→ **WHAT YOU SHOULD DO**
Reproduce all of the data below verbatim, keeping every line unchanged.

++++ GIVEN DATA ++++

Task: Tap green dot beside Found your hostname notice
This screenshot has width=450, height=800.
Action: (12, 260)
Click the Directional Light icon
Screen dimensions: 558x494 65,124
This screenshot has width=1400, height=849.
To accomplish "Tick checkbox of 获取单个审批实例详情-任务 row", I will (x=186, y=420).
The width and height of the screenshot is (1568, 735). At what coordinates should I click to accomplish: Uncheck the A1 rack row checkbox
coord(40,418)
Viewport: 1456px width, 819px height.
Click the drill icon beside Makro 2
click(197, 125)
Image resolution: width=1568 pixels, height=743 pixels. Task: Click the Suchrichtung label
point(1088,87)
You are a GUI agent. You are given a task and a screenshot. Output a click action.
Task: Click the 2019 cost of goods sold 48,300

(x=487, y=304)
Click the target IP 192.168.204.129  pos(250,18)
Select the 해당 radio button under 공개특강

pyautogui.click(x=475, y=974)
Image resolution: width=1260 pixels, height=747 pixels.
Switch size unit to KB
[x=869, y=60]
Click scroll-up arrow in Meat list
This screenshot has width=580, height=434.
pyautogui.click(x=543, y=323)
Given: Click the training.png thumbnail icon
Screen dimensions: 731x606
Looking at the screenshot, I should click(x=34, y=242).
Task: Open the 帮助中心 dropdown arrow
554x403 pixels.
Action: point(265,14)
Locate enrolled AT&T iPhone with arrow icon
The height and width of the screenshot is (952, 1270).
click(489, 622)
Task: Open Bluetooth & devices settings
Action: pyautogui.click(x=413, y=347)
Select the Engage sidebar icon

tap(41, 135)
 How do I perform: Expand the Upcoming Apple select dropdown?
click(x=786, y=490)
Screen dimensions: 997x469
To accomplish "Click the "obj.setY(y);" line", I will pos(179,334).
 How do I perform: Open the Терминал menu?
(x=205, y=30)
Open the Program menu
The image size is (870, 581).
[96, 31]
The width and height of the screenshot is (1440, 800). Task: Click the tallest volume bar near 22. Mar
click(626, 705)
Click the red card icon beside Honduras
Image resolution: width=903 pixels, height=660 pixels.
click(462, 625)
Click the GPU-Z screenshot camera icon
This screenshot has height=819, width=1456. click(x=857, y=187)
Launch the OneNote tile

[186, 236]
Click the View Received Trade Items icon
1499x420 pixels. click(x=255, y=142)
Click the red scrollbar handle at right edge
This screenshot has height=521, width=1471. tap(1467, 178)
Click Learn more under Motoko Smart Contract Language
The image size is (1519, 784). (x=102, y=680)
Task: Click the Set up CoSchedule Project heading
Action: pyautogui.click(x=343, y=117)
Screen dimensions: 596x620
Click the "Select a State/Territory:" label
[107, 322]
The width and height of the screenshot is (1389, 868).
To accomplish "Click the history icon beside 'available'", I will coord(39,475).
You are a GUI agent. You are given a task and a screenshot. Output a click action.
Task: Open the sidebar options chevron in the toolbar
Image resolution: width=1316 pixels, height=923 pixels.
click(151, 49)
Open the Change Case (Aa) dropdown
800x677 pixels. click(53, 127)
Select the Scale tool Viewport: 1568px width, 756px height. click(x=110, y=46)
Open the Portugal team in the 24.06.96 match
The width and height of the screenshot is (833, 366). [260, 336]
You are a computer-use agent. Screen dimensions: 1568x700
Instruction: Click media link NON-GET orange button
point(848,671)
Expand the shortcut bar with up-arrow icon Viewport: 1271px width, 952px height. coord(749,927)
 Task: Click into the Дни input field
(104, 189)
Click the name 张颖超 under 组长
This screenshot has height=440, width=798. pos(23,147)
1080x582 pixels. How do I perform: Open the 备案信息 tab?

++++

→ **OUTPUT**
Task: Tap green dot beside Found your hostname notice
This screenshot has width=450, height=800.
Action: (12, 260)
Click the Directional Light icon
Screen dimensions: 558x494 65,124
This screenshot has width=1400, height=849.
To accomplish "Tick checkbox of 获取单个审批实例详情-任务 row", I will (x=186, y=420).
The width and height of the screenshot is (1568, 735). At what coordinates should I click to accomplish: Uncheck the A1 rack row checkbox
coord(40,418)
Viewport: 1456px width, 819px height.
Click the drill icon beside Makro 2
click(197, 125)
Image resolution: width=1568 pixels, height=743 pixels. Task: Click the Suchrichtung label
point(1088,87)
You are a GUI agent. You are given a task and a screenshot. Output a click action.
Task: Click the 2019 cost of goods sold 48,300

(x=487, y=304)
Click the target IP 192.168.204.129  pos(250,18)
Select the 해당 radio button under 공개특강

pyautogui.click(x=475, y=974)
Image resolution: width=1260 pixels, height=747 pixels.
Switch size unit to KB
[x=869, y=60]
Click scroll-up arrow in Meat list
This screenshot has width=580, height=434.
pyautogui.click(x=543, y=323)
Given: Click the training.png thumbnail icon
Screen dimensions: 731x606
Looking at the screenshot, I should click(x=34, y=242).
Task: Open the 帮助中心 dropdown arrow
554x403 pixels.
Action: point(265,14)
Locate enrolled AT&T iPhone with arrow icon
The height and width of the screenshot is (952, 1270).
click(489, 622)
Task: Open Bluetooth & devices settings
Action: pyautogui.click(x=413, y=347)
Select the Engage sidebar icon

tap(41, 135)
 How do I perform: Expand the Upcoming Apple select dropdown?
click(x=786, y=490)
Screen dimensions: 997x469
To accomplish "Click the "obj.setY(y);" line", I will pos(179,334).
 How do I perform: Open the Терминал menu?
(x=205, y=30)
Open the Program menu
The image size is (870, 581).
[96, 31]
The width and height of the screenshot is (1440, 800). Task: Click the tallest volume bar near 22. Mar
click(626, 705)
Click the red card icon beside Honduras
Image resolution: width=903 pixels, height=660 pixels.
click(462, 625)
Click the GPU-Z screenshot camera icon
This screenshot has height=819, width=1456. click(x=857, y=187)
Launch the OneNote tile

[186, 236]
Click the View Received Trade Items icon
1499x420 pixels. click(x=255, y=142)
Click the red scrollbar handle at right edge
This screenshot has height=521, width=1471. tap(1467, 178)
Click Learn more under Motoko Smart Contract Language
The image size is (1519, 784). (x=102, y=680)
Task: Click the Set up CoSchedule Project heading
Action: pyautogui.click(x=343, y=117)
Screen dimensions: 596x620
Click the "Select a State/Territory:" label
[107, 322]
The width and height of the screenshot is (1389, 868).
To accomplish "Click the history icon beside 'available'", I will coord(39,475).
You are a GUI agent. You are given a task and a screenshot. Output a click action.
Task: Open the sidebar options chevron in the toolbar
Image resolution: width=1316 pixels, height=923 pixels.
click(151, 49)
Open the Change Case (Aa) dropdown
800x677 pixels. click(53, 127)
Select the Scale tool Viewport: 1568px width, 756px height. click(x=110, y=46)
Open the Portugal team in the 24.06.96 match
The width and height of the screenshot is (833, 366). [260, 336]
You are a computer-use agent. Screen dimensions: 1568x700
Instruction: Click media link NON-GET orange button
point(848,671)
Expand the shortcut bar with up-arrow icon Viewport: 1271px width, 952px height. coord(749,927)
 Task: Click into the Дни input field
(104, 189)
Click the name 张颖超 under 组长
This screenshot has height=440, width=798. pos(23,147)
1080x582 pixels. How do I perform: Open the 备案信息 tab?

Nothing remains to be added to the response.